Oil major Royal/Dutch Shell's unsuccessful start in Egypt's deepwater drilling is likely to set back Egyptian licensing exploration bids even further, industry sources said yesterday. They told Reuters that Shell hit two dry wells in succession at the start of its drilling programme in its North East Mediterranean Deepwater (Nemed) concession. ExxonMobil has a 25 per cent stake in the block.

Shell, which has yet to announce the drilling results, confirmed two wells had been drilled and operations completed but a spokesman declined further comment. "Everyone, from the (Egyptian) president to the oil minister was expecting good news to get the ball rolling. This is a bit of a blow," said a source in Egypt. Egypt's exploration licensing rounds - which used to run twice yearly - have been on a backburner for at least two years as the country amended an oil-indexed gas formula and reshuffled its state-owned oil company.

"There have already been delays to the licensing rounds and that drilling business will hold things up a bit more," said the source, who asked not to be identified. Industry sources said Shell's first well, Shorouk I - which means sunrise in Arabic - spudded on December 20 followed by Leil or "night" in the North-East Mediterranean Deepwater (Nemed) concession were drilled to water depths of 1,400 and 1,700 metres at a cost in excess of $30 million.

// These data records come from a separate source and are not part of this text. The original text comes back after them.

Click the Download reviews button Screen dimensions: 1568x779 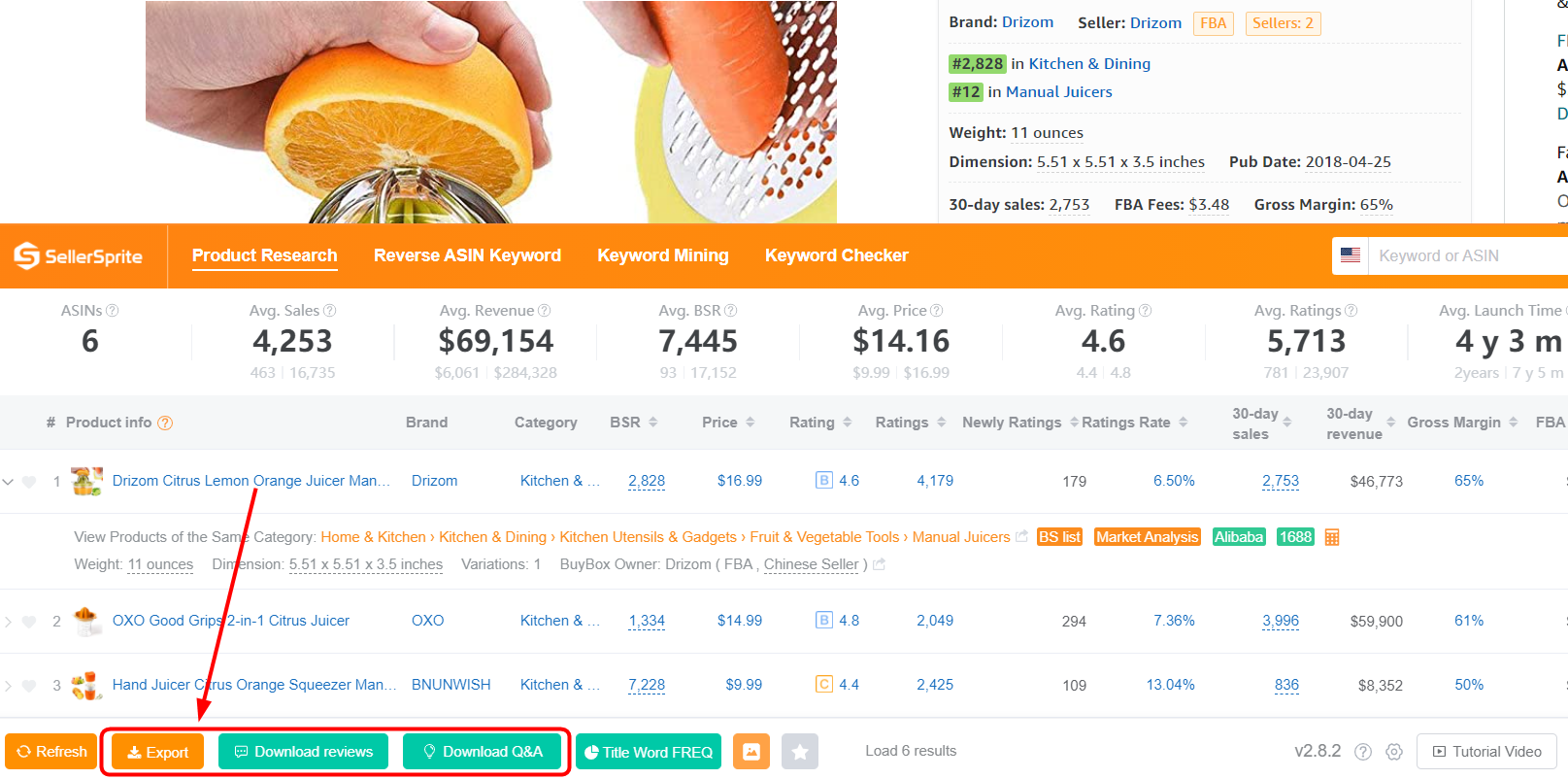303,752
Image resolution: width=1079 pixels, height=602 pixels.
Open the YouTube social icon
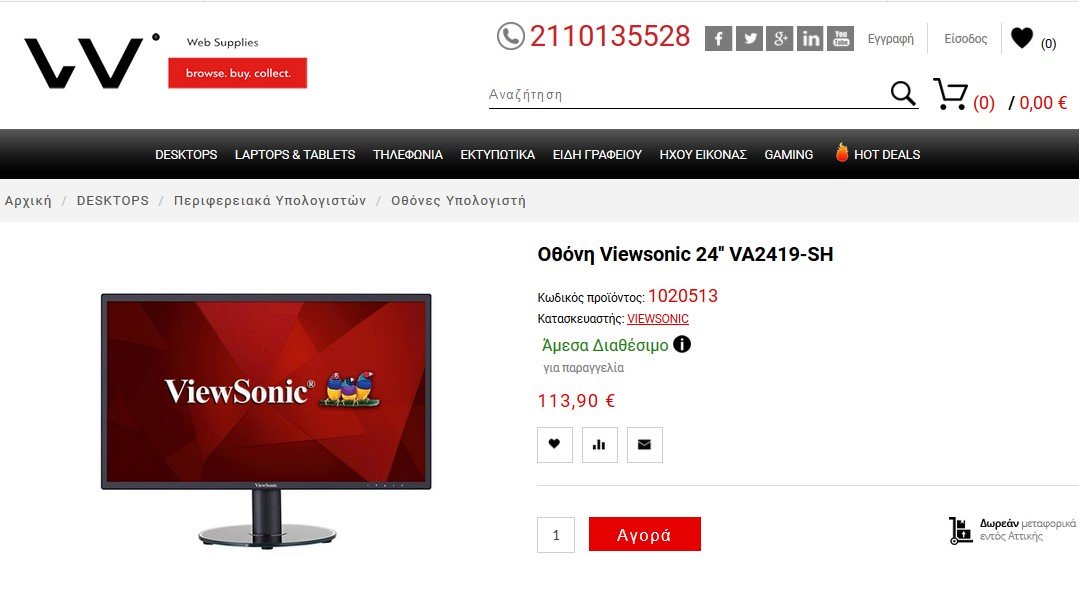[x=841, y=39]
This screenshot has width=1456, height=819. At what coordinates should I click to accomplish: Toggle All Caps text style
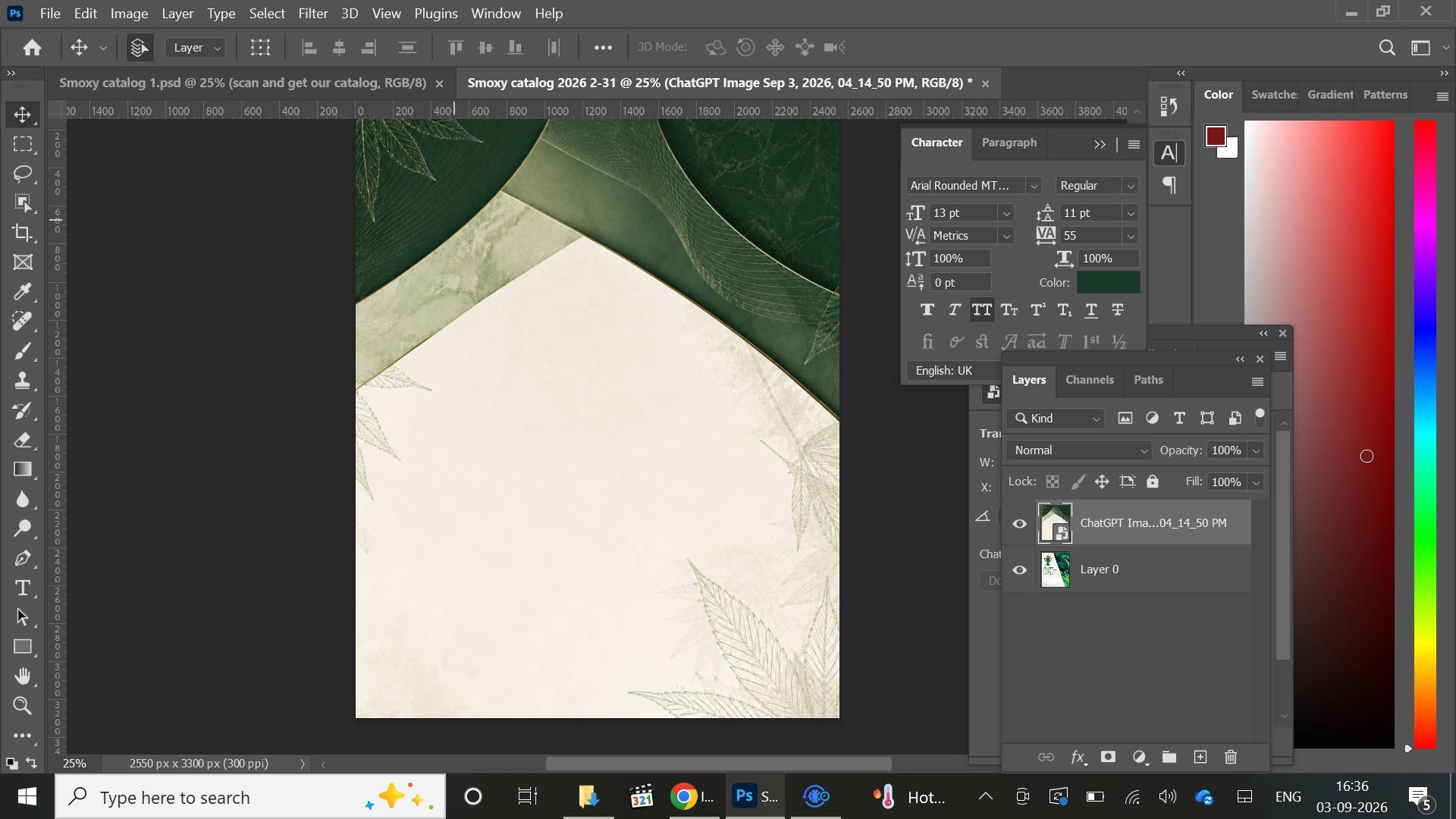point(981,309)
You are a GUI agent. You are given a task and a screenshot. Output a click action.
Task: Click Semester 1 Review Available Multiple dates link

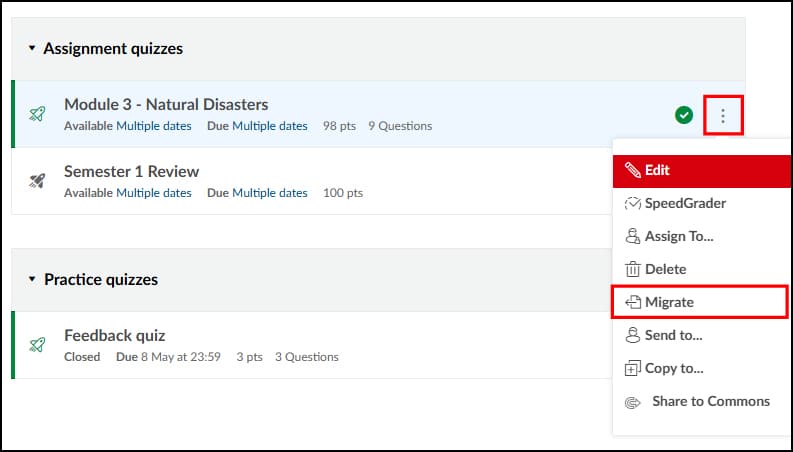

They said the rig hired for a two-well plus programme had left the area and was heading towards the North Sea. "A third well is certainly not imminent," said one. "It looks like they will have to go back to the drawing board and reassess and re-evaluate their findings." This will come as a blow to state-run Egyptian General Petroleum Corp (EGPC) which has postponed since 1999 an offshore deepwater licensing round.

The latest delay to June this year was partly to await the Shell drilling results which would have provided a selling point to the acreage which lies adjacent to Shell's. "We have to wait and see what the next step will be and what the orders will be," said an Egyptian source. Egypt has been trumpeting its ability to triple its gas reserves to around 120 trillion cubic feet, particularly after Shell's three-dimensional seismic programme indicated potential reserves in Nemed in excess of one billion barrels of oil and 15 trillion cubic feet of gas.

Shell pipped BP Amoco, TotalfinaElf and Exxon to acquire the 10 million acre block in 1999, paying a signature bonus of $25 million. It was committed to spending $140 million in the initial exploration period of five years during which it should drill five wells. The second phase covered four years with a price tag of $50 million and $40 million in the third phase. Apart from the deepwater concession, Shell has been entrenching its gas presence in Egypt, producing 600 million standard cubic feet of gas per day last year to make it the second biggest producer behind Agip.

It also expected by July to have in place plans for the export of liquified natural gas (LNG) to southern Europe. Shell has proposed exporting gas fed through its Shell Middle Distillates Synthesis (SMDS) gas-to-liquid process as well as LNG. The project would start with the building of a $1 billion LNG plant followed later by a $2.8 billion SMDS plant.